Esses personagens são vistos ora de perto, ora mais afastados, para que o contexto se imponha. A câmera “escreve” essa relação. Ora muito próxima aos personagens, em seguida se afasta para abarcar o entorno. Há um fluir suave das imagens, na contracorrente da estética publicitária dominante no cinema brasileiro. O efeito se explica pelo método: “Filmamos sempre em planos sequência (sem cortes), até o final de cada bobina de oito minutos”, explicam Beto Brant e Renato Ciasca, os diretores parceiros. Pergunto se a parceria não coloca muito problemas a eles, mas Beto diz que o costume de trabalhar em equipe torna tudo muito natural. É a segunda parceria entre os dois como diretores (a primeira foi em Cão sem Dono) e a quinta, tendo Beto como cineasta e Renato como produtor. É uma velha amizade e uma antiga colaboração, que torna a “sociedade” autoral algo simples e complementar.

Há que se falar também do surpreendente registro visual do filme. Já se disse que ele em nada se parece como a pouco inspirada estética dominante do cinema brasileiro atual. O que não se disse é que ela se deve ao fotógrafo Lula Araújo, descoberto por Beto depois de ver o longa documental Tamboro, ainda inédito comercialmente, dirigido pelo cineasta Sérgio Bernardes. “É um fluxo de imagens, um mergulho no Brasil absolutamente lisérgico”, elogia Beto. Sérgio Bernardes (1944-2007), autor de Desperato, faz em Tamboro um mergulho vertical no Brasil, através dos seus sons e imagens multifacetados. Pode-se dizer que forneceu não apenas o fotógrafo, mas também uma inspiração a Eu Receberia as Piores Notícias dos seus Lindos Lábios.  “Não gosto muito de falar em influências”, diz Beto, mas no caso não posso negar: fui profundamente influenciado por Tamboro”.
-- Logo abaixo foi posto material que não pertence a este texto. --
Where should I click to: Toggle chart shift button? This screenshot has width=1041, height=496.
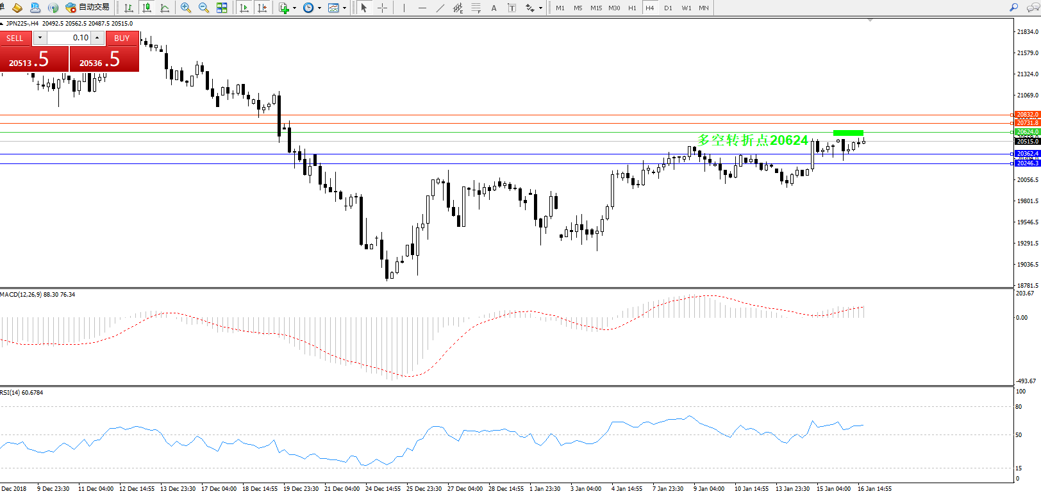coord(262,8)
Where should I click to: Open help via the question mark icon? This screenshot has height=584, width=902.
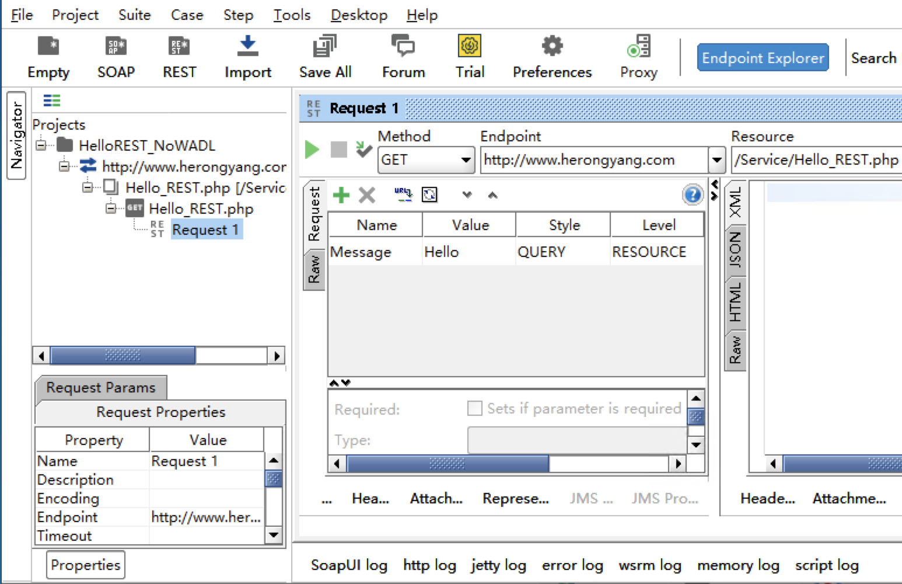[x=692, y=195]
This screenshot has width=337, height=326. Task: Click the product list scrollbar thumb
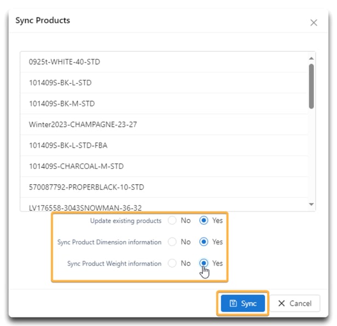pos(311,86)
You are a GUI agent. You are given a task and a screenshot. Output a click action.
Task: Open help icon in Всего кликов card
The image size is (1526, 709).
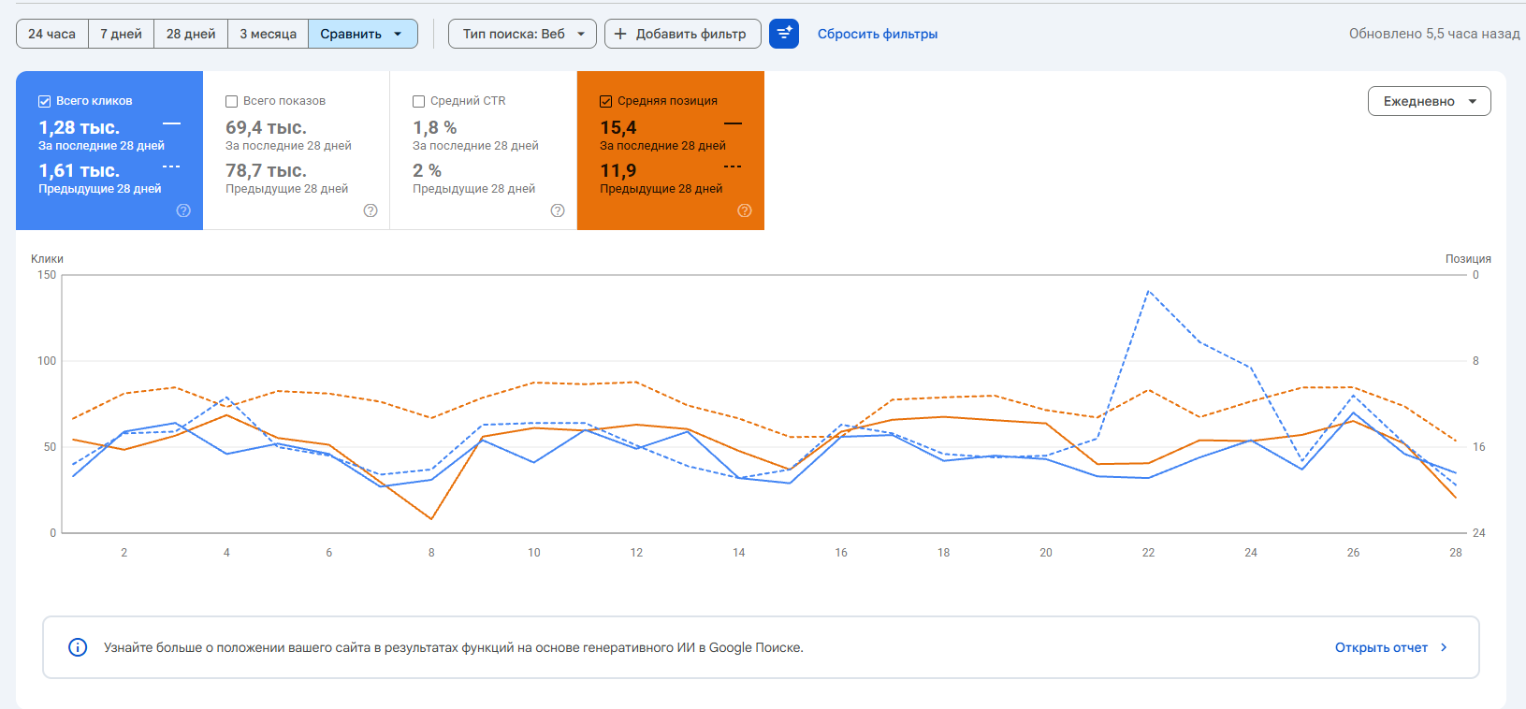pyautogui.click(x=183, y=210)
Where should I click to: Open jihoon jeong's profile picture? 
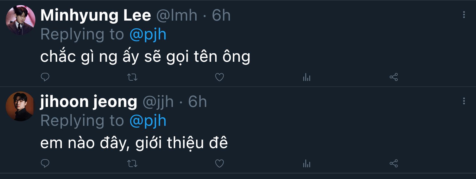[20, 106]
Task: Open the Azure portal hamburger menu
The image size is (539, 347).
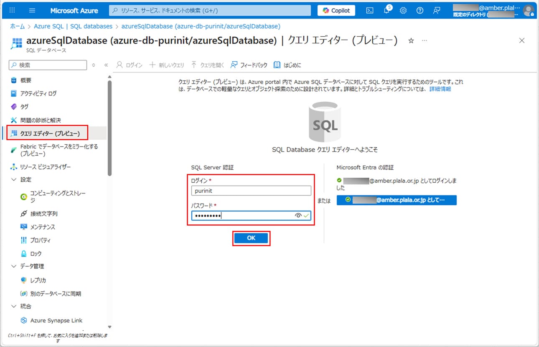Action: click(x=32, y=10)
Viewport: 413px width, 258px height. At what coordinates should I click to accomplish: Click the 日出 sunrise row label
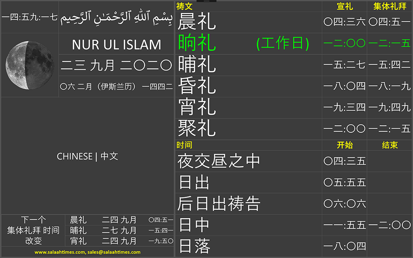194,183
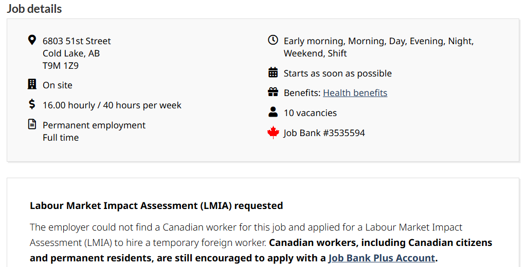Click the document employment type icon
This screenshot has width=526, height=267.
click(32, 124)
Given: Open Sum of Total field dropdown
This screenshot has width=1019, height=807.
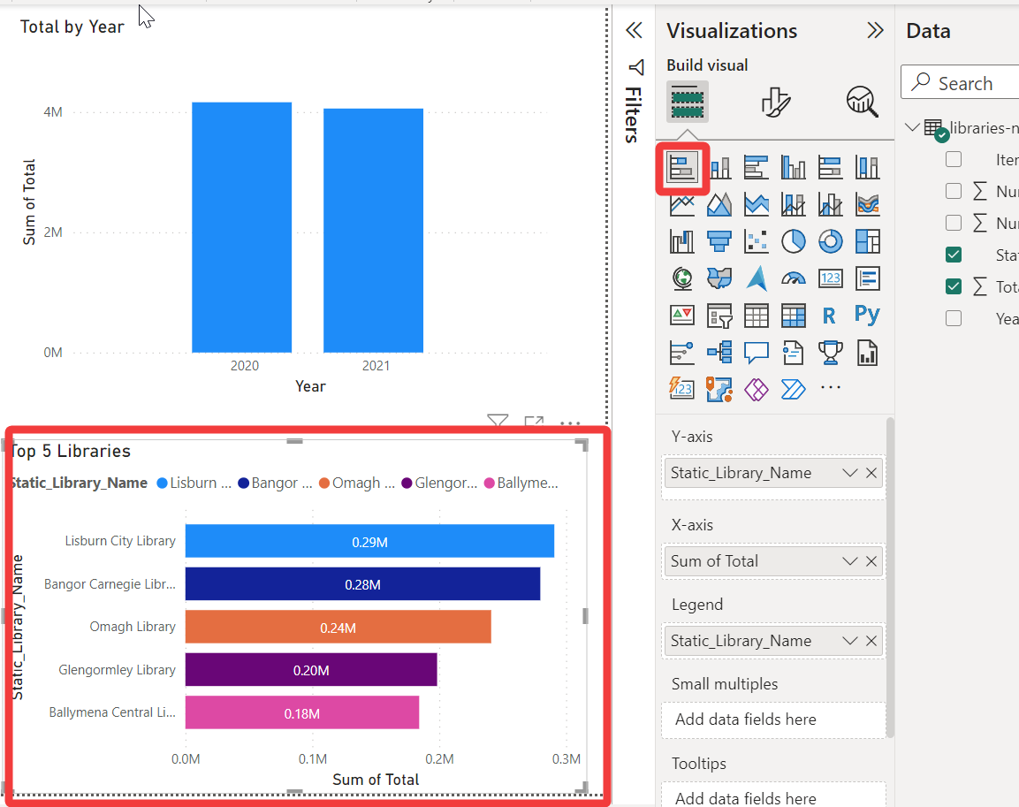Looking at the screenshot, I should click(x=850, y=561).
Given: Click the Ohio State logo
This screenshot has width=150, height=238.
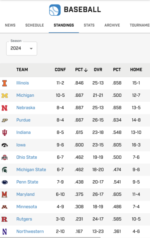Looking at the screenshot, I should 5,157.
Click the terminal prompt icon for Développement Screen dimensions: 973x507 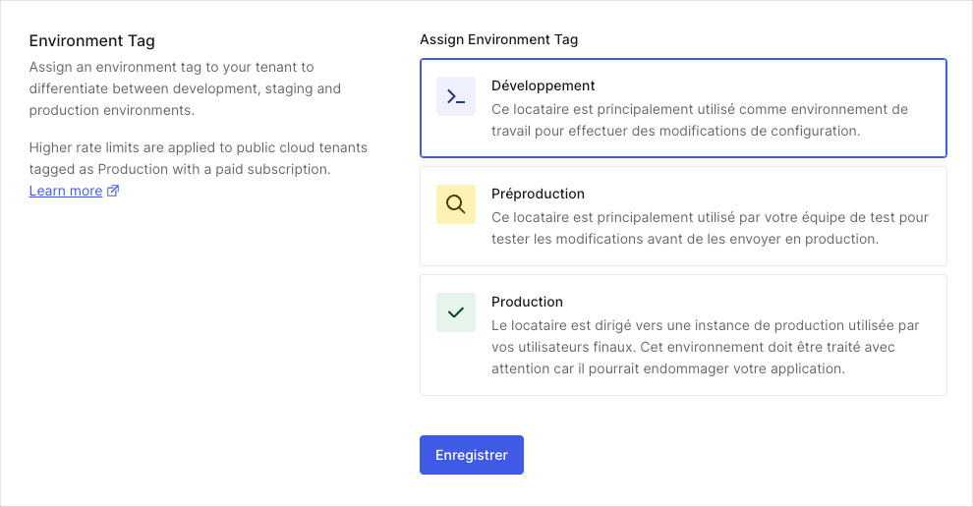(x=455, y=96)
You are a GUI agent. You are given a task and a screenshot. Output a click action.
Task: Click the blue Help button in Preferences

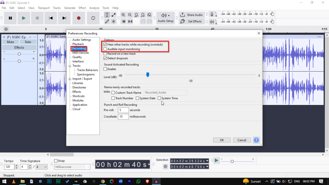(256, 140)
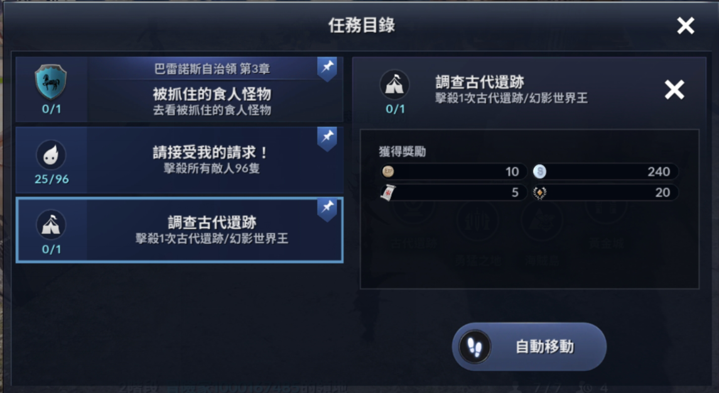Click the tent icon in the quest detail header
719x393 pixels.
[395, 85]
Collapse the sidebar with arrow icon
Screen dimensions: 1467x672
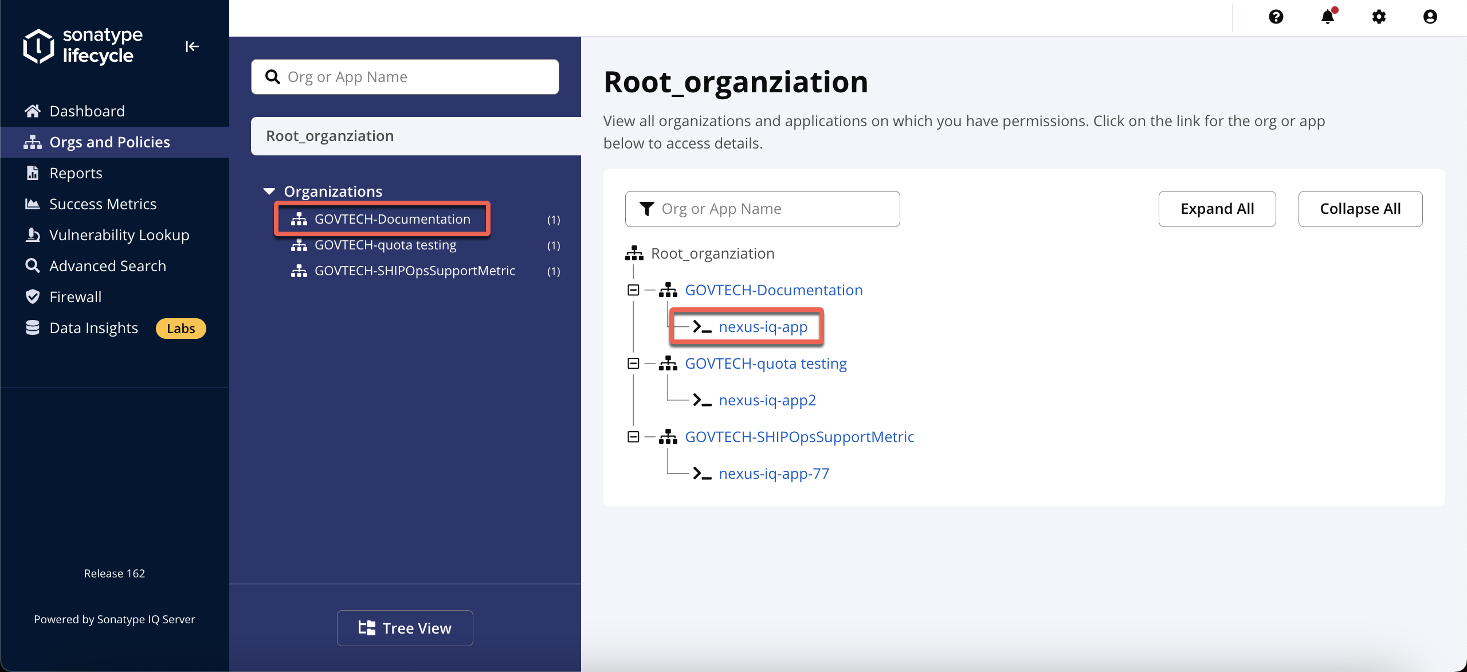tap(192, 46)
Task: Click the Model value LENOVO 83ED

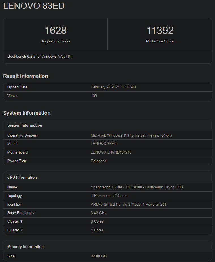Action: pyautogui.click(x=103, y=144)
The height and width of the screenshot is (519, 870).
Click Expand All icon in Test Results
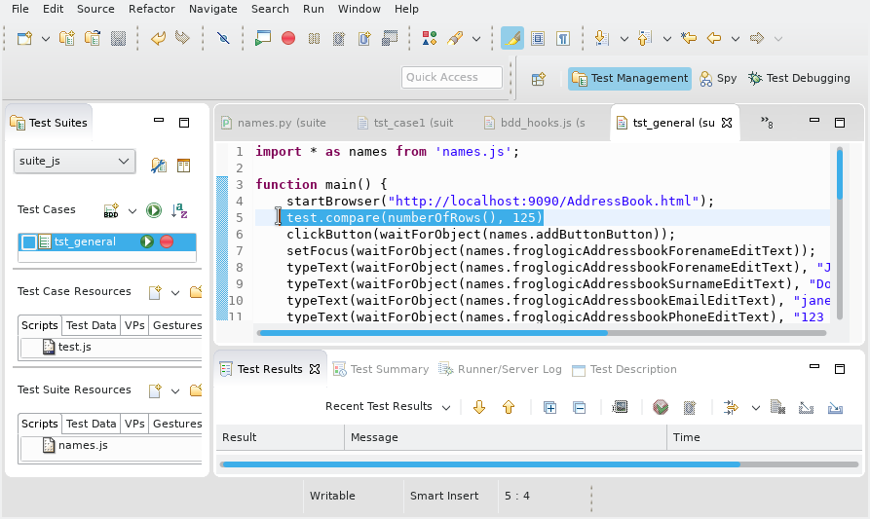pos(550,407)
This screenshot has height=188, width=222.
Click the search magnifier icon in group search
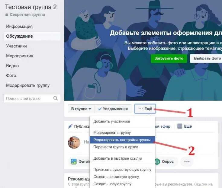coord(56,98)
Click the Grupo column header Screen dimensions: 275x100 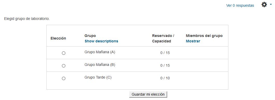tap(90, 36)
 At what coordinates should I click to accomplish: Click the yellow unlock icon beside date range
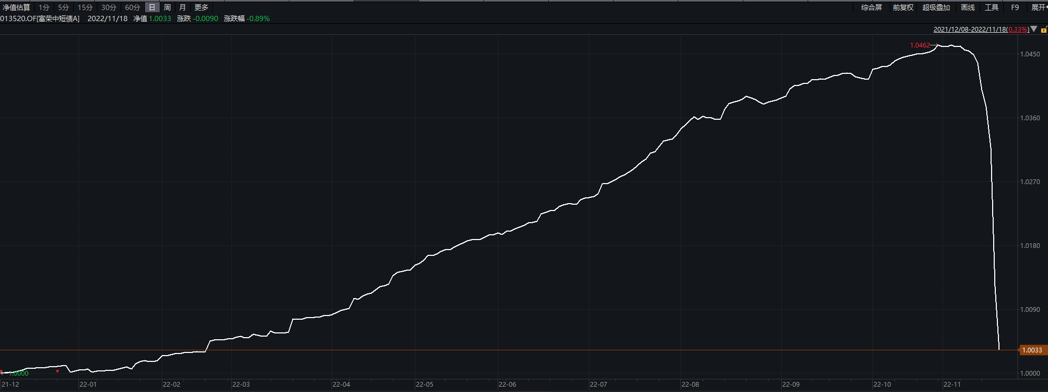(1044, 30)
É, portanto, a partir tanto do romance como de sua inspiração cinematográfica, que Eu Receberia as Piores Notícias dos seus Lindos Lábios se constrói como um mergulho radical no Brasil, um país de felicidade e dores extremas, de cores e sombras, de pulsão pelo novo e conservadorismo. País de contrastes – como já escreveu alguém. Para retratá-lo um filme perfeito e certinho não bastaria. Melhor uma pintura imperfeita, mas como imagens tão vívidas que nunca nos saem da memória.